Andy Murray's semi-final Australian Open loss to Novak Djokovic in January was not the customary failure British tennis is usually associated with. It has retrospectively had, as some suspected at the time, the reverse effect. Djokovic's 6-3 3-6 6-7 (4-7) 6-1 7-5 defeat of Murray in four hours 50 minutes was the harbinger for a glorious year that while bearing one painful and tearful low, was overawed by two glorious months in succession.
Skipping past his French Open quarter-final defeat to David Ferrer on 6 June, the following month Murray became the first Briton to reach the men's singles final at Wimbledon since Bunny Austin in 1938. He was also bidding to become the first British winner of the Championships since Fred Perry beat Gottfried von Cramm in 1936. Fifteen prime ministers had occupied office at 10 Downing Street in the 76 years that had elapsed and the fascination at Murray's milestone was endemic nationwide. Accustomed to Tim Henman punching above his weight only to disappoint at the final four stage four times, the frustration was equalled by expectation because Murray warranted the hype. It was his fourth Grand Slam final.

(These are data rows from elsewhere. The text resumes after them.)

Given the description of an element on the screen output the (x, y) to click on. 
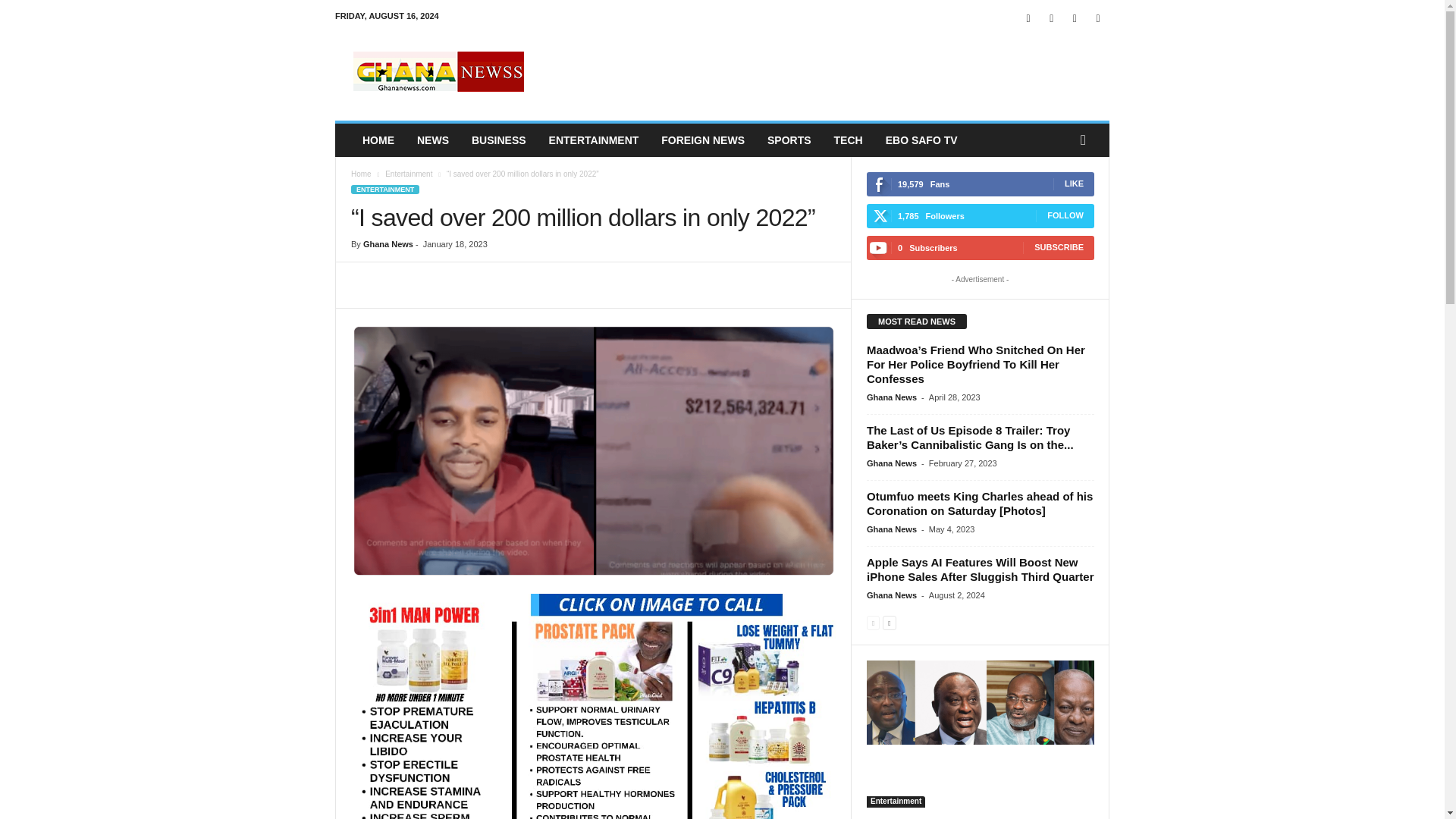
HOME (378, 140)
View all posts in Entertainment (408, 173)
TECH (848, 140)
Ghana News (387, 243)
Home (360, 173)
ENTERTAINMENT (593, 140)
FOREIGN NEWS (702, 140)
ENTERTAINMENT (384, 189)
Entertainment (408, 173)
EBO SAFO TV (922, 140)
Given the description of an element on the screen output the (x, y) to click on. 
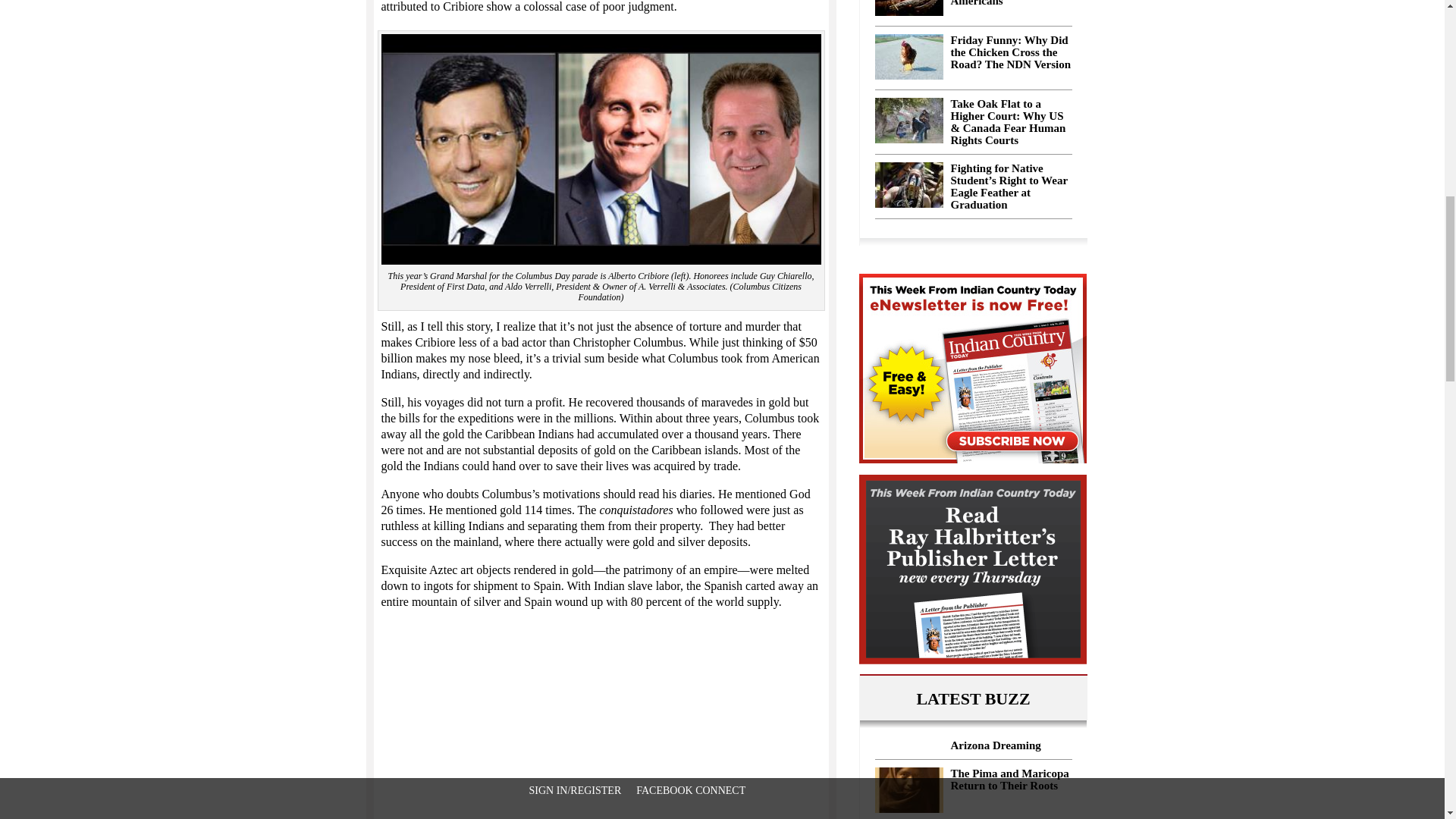
2015 Grand Marshal Honorees (600, 149)
Christian Titman Clovis High School California (909, 185)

But the romanticists were to be left disappointed by the immaculate Roger Federer, who won in four (that number again) sets after Murray's tour de force opener. The Centre Court had never been so subdued when a winning point had been confirmed and Murray, who turned 25 in May, cried as he struggled to address the his fans. Some cried with him.
Four weeks on at the same venue, tears of joy replaced tears of sadness. Murray overwhelmed Federer in straight sets in the London 2012 Olympics men's final. He even sang a few lines of God Save the Queen with a wry smile. Although it wasn't redemption, it exorcised the ghosts of that rain-drenched July day as the August sun shone on the Dunblane hero to illuminate him like an angel.
Grand Slam status would have to wait until September and the US Open final, four years on from when he was helpless against the Federer juggernaut in his first major final at Flushing Meadows. It ended where it had started; against Djokovic in another five set marathon as day gave way to night and Brits stayed up until the wee hours of 11 September. Murray emulated Perry's 1936 New York achievement, winning 7-6 (12-10) 7-5 2-6 3-6 6-2 in four hours 54 minutes in the Arthur Ashe Stadium, just four minutes more than his Australian Open loss in the first month of 2012. It's only a matter of time until he gets his own clothes label.